= Edinample Castle =

Castle in Stirling, Scotland

Edinample Castle is a late 16th-century tower house on the southern shores of Loch Earn near Balquhidder in the Stirling council area of Scotland. It was designated as a Category A listed building in 1971.

==History==
The estate was granted to Colin Campbell, 6th Laird of Glenorchy in 1547 by Henry Stewart, 1st Lord Methven and his son, 'Black Duncan', Duncan Campbell of Glenorchy, (Donnchadh Dubh) probably built the castle in 1584.

==Description==
The castle takes the form of a Z-plan tower house and most likely incorporates an earlier tower in its eastern side. The rectangular main block measures 43 by 27 ft and is three storeys and an attic high. Circular bartizans are corbelled out at the north and south corners at the second-storey level. Four-storey round towers, roughly 23 ft in diameter, are at the northwestern and southeastern corners. Circular stair towers are corbelled out at the first-storey level at the northern junctures with the main block.

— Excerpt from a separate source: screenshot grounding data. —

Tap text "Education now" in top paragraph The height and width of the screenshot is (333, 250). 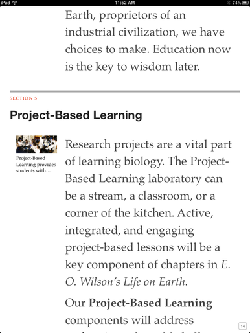click(x=192, y=49)
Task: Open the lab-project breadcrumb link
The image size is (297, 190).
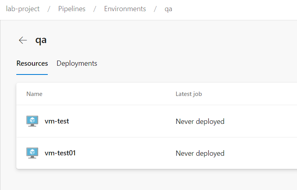Action: tap(23, 9)
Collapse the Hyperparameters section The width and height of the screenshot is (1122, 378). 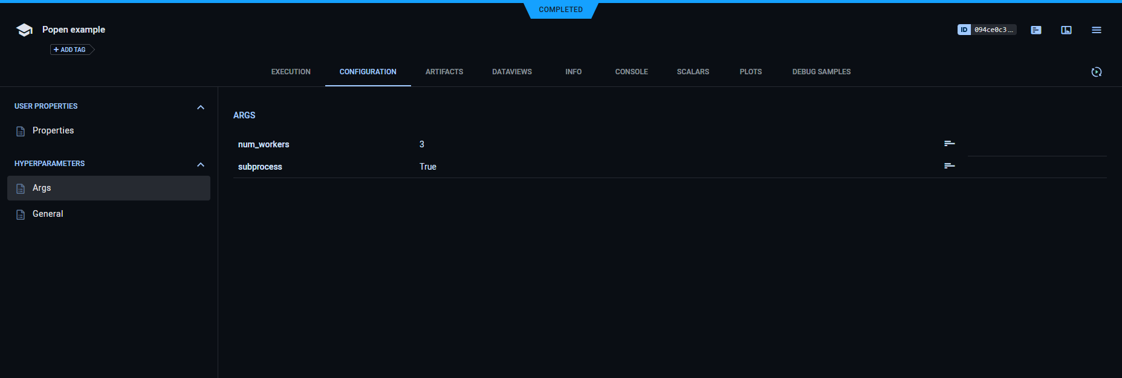(201, 165)
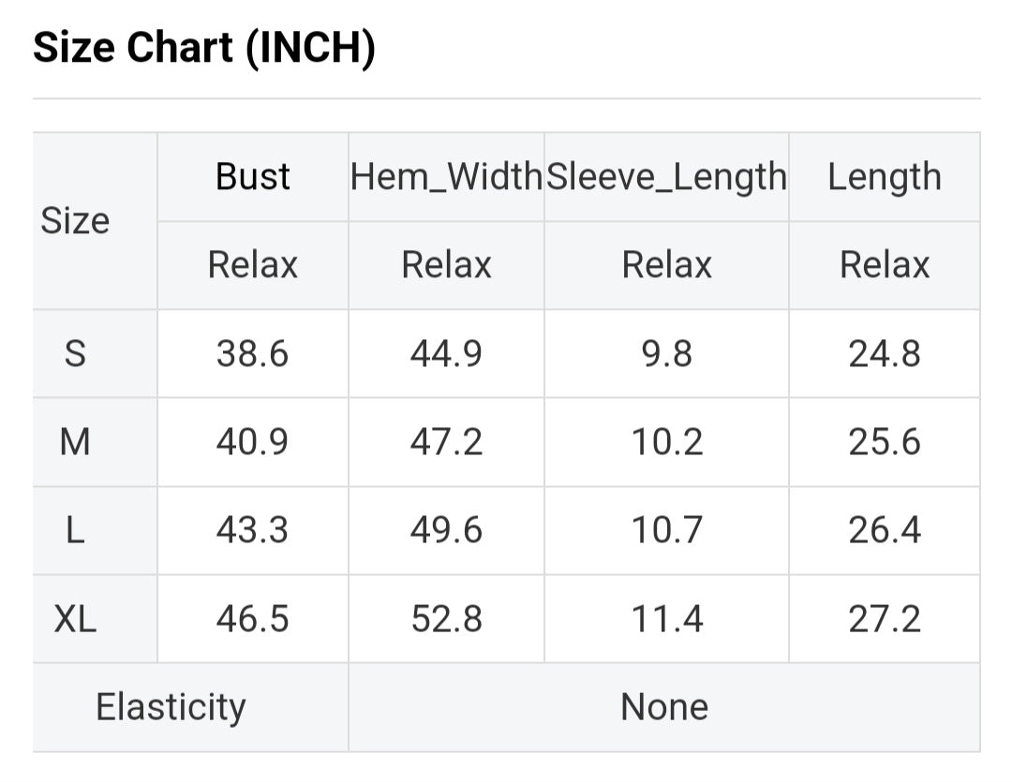Click the 44.9 hem width value
This screenshot has height=782, width=1012.
click(446, 354)
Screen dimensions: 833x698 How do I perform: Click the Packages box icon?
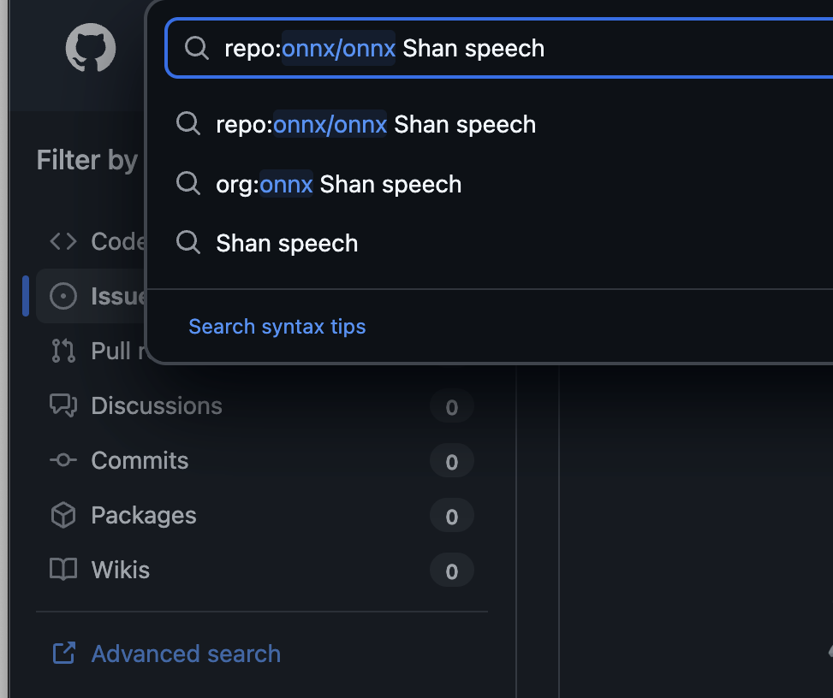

The interior and the roofs were remodelled around 1790. Sometime during the 18th or 19th century a two-storey porch and stairway was built against the northern face of the castle. A single-storey U-plan corrugated-iron structure was erected in 1870 on the eastern side, probably as an office. In the early 20th century a five-storey addition was built, completely enclosing the southeastern tower. The castle fell into a state of dereliction by the 1960s, but it was renovated for use as a private family home from about 1968–1998 by a series of owners. As part of the remodelling, all of the external additions, except for the office, were demolished.